Being around him for so long was a perfect way to hear so many of his stories of a life that was simply incredible. I visited the family twice in San Antonio; sorry I never had a chance to see that fabled home in Mexico. It is so nice to read your memories of this great guy.
I recently ran across a letter my father wrote to his parents in which he tells about Garth Williams and his wife Dorothea visiting us in Sackets Harbor, NY, for Christmas in 1946. They came with my aunt Grayce Bradt and Saro Murabito from NYC. Garth drove to Toronto and brought back his daughters Fiona and Bettina with whom I played. I was 3 years old. Garth gave my parents an ink sketch of me that he’d drawn during a previous visit. I have the framed sketch. I do not know how Garth came to know my family. My parents and my aunt are no longer living so there’s no one to ask.

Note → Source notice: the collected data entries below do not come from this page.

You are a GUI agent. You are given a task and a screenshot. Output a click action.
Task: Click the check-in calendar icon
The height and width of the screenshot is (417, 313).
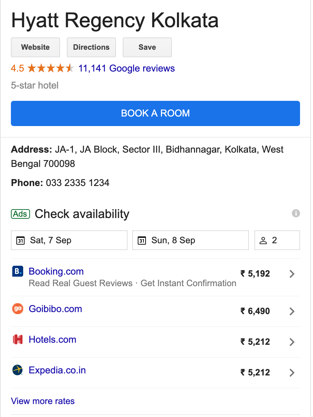click(x=20, y=241)
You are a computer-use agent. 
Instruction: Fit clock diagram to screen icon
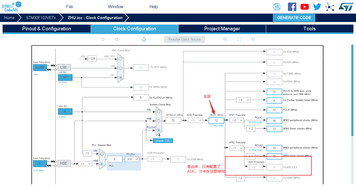[x=239, y=39]
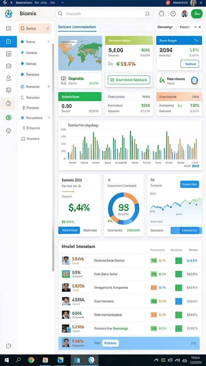
Task: Select the orange highlighted item in sidebar menu
Action: pos(35,29)
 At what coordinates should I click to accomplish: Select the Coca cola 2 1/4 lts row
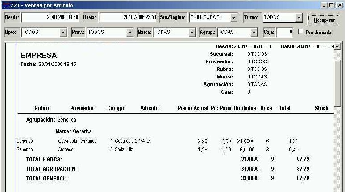pyautogui.click(x=132, y=141)
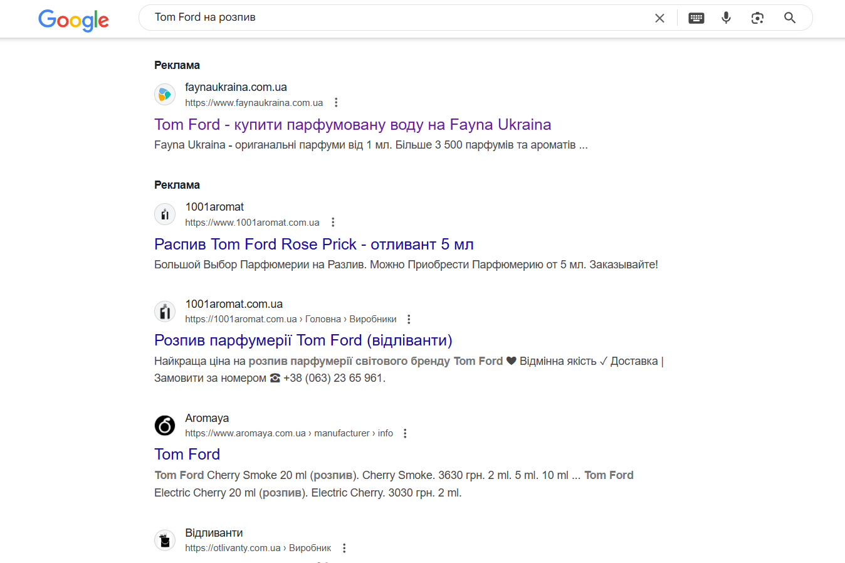Open three-dot options for 1001aromat ad
Screen dimensions: 845x563
click(333, 223)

I am hoping that this will lead to a re-connection between your mother Fiona and me. We met and became very good friends in the summer of 1960, when she was visiting Garth in Aspen. We spent many hours together, having tea and sharing pastries, as well as deep conversations. We lost connection, as I was in California and didn’t keep up the letter-writing that would have extended our friendship. I have always regretted that and hope that somehow we might resume a long-distance friendship. She meant a lot to me, but I was swept up in graduate school and in getting married. Is there a chance you might bring us together? Your pictures and stories of your grandfather was such a delightful discovery. Best wishes for your work. Carol
Sometime around 1980 My boyfriend at that time was a friend of your Grandfather Garth Williams. We went to stay at his house in Maril. Meeting Garth, Leticia & I think the toddler was Dylan was a very memorable visit. Garth & Leticia were the perfect hosts. The house was amazing your grandfather explained many details how it was made. I have a few pictures of the house but wonder if there are more pictures online. Love to you & you families.
So wonderful a story and so amazing that GW is your grandpa! I’ve been a fan since I was very small, reading books illustrated by him since the early sixties. I admire his creativity! Merry Christmas to you and thanks for sharing these pictures and your account.